SnowDDL can be used directly in your code as Python package to build custom automation.
import snowddl

Components

SnowDDL consists of the following components:
  • Blueprint - dataclass representing the desired state of an object in Snowflake account;
  • Config - collection of blueprints;
  • Parsers - used to parse YAML config files into blueprints, one parser class per object type;
  • Resolvers - used to compare blueprints with existing metadata in Snowflake account and generate DDL commands to apply changes, one resolver class per object type;
  • Engine - initialized with Snowflake connection and SnowDDL config, used to build, format and execute commands by resolvers.

Workflow

These components are normally combined into "applications" with the following workflow:
  1. 1.
    Initialize an empty config.
  2. 2.
    Generate individual blueprints using parsers or custom Python code, add blueprints to config.
  3. 3.
    Validate config.
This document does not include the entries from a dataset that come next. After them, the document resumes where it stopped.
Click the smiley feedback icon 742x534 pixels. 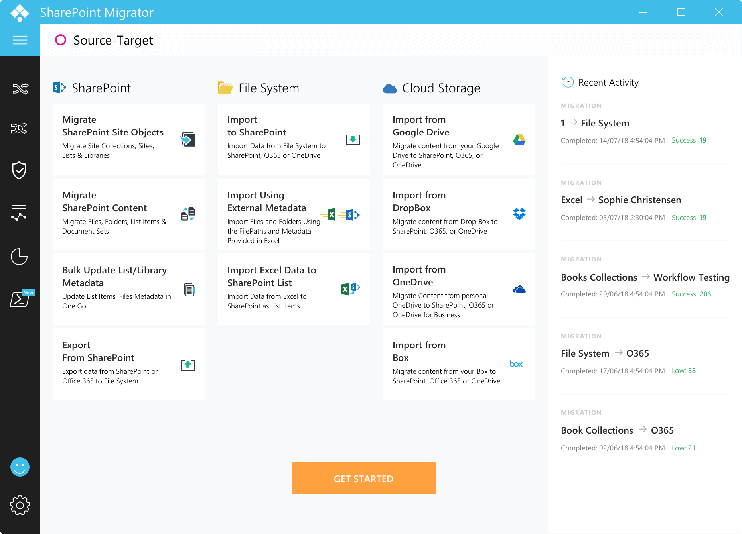(x=20, y=467)
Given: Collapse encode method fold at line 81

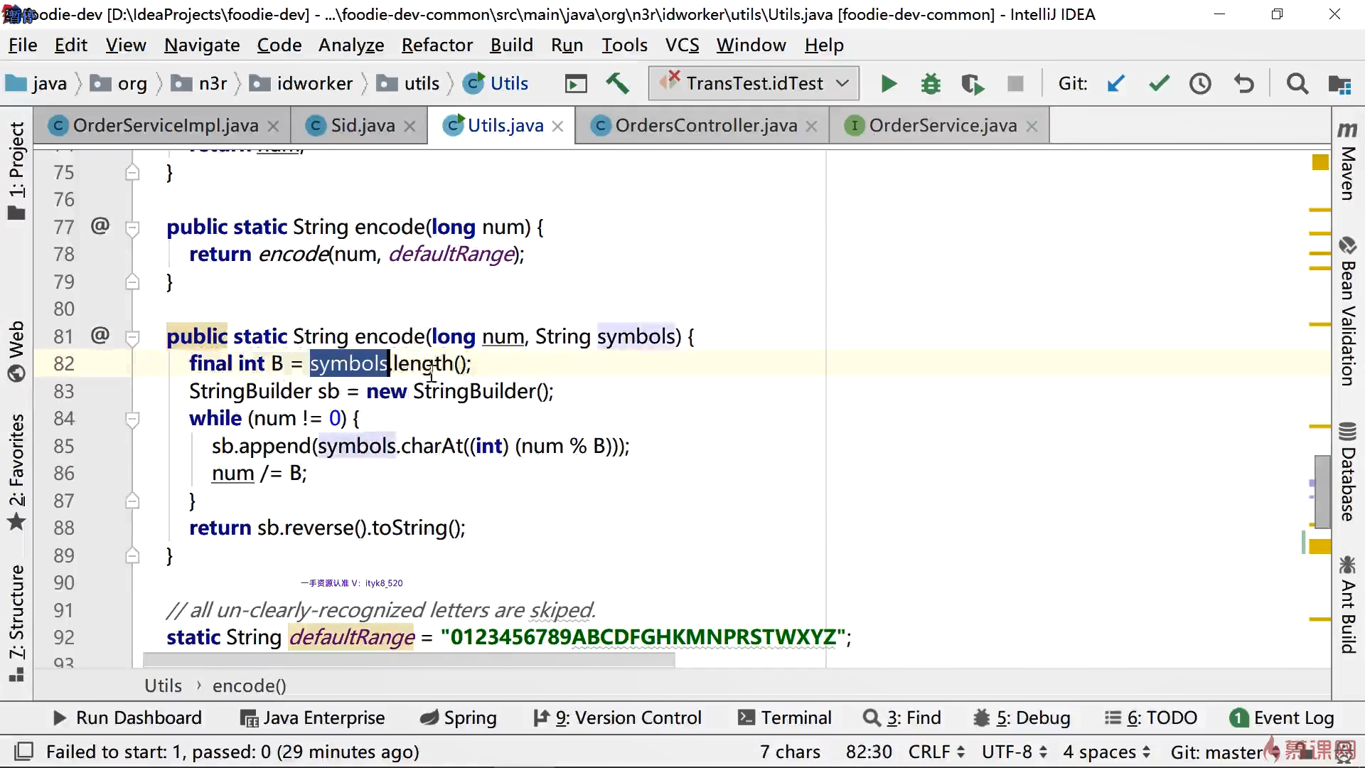Looking at the screenshot, I should 132,337.
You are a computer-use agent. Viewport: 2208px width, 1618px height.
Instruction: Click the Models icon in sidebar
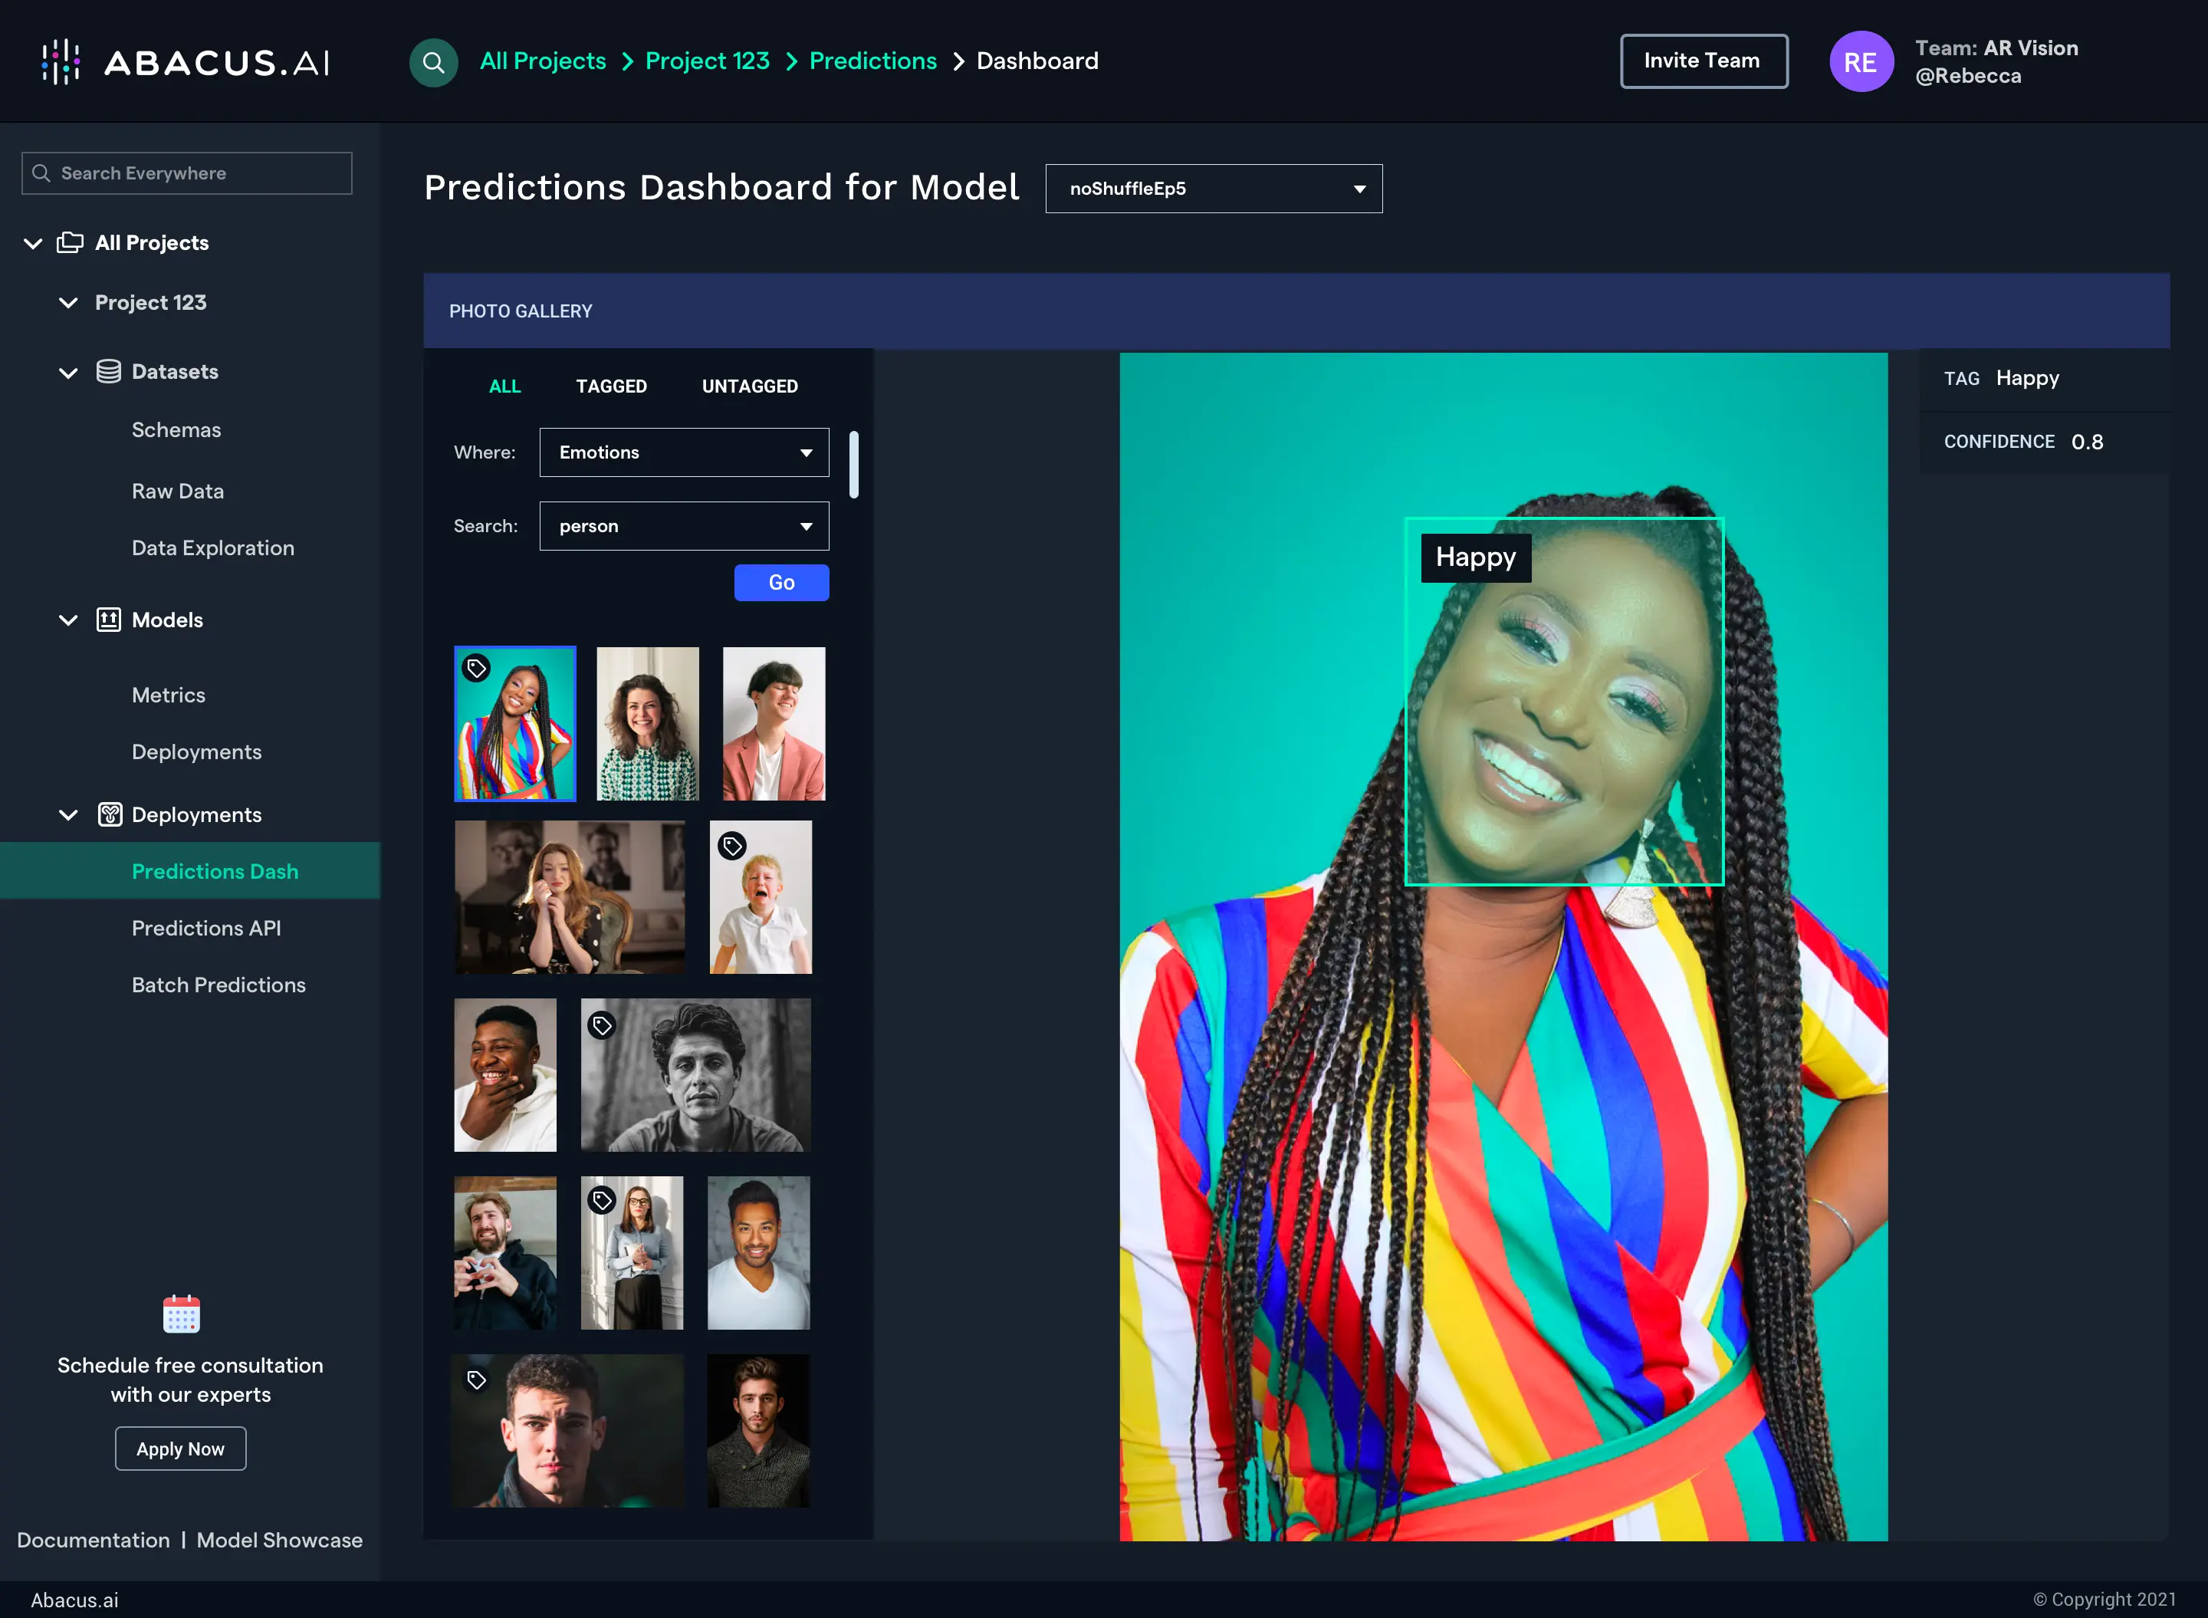[x=109, y=620]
If encountered any config errors, display error messages and stop execution.
  4. 4.
    Open connection to Snowflake using Python connector.
  5. 5.
    Initialize engine using Snowflake connection and config.
  6. 6.
    Execute resolvers to generate DDL commands and suggest or apply changes.
  7. 7.
    Display statistics and close the application.
Default application used by CLI interface is available on GitHub: base.py

Extensions

You may start with default application, overload it and adjust according to your specific needs.
For example:
  • generate blueprints for some tables and views dynamically, based on external data source;
  • generate blueprints for users dynamically, based on information from HR systems;
  • add a new object type, with its own parser and resolver;
  • add more fine-grained DDL command classification to engine, on top of existing "safe" and "unsafe" categories;
  • send error logs to centralized monitoring system of your organization;
  • store execution results of each query to OLTP DMBS (MySQL, PostgreSQL, etc.) for audit and future analysis;
When you start writing a custom code using SnowDDL, make sure to pin the current "snowddl" version in dependencies and keep an eye on CHANGELOG.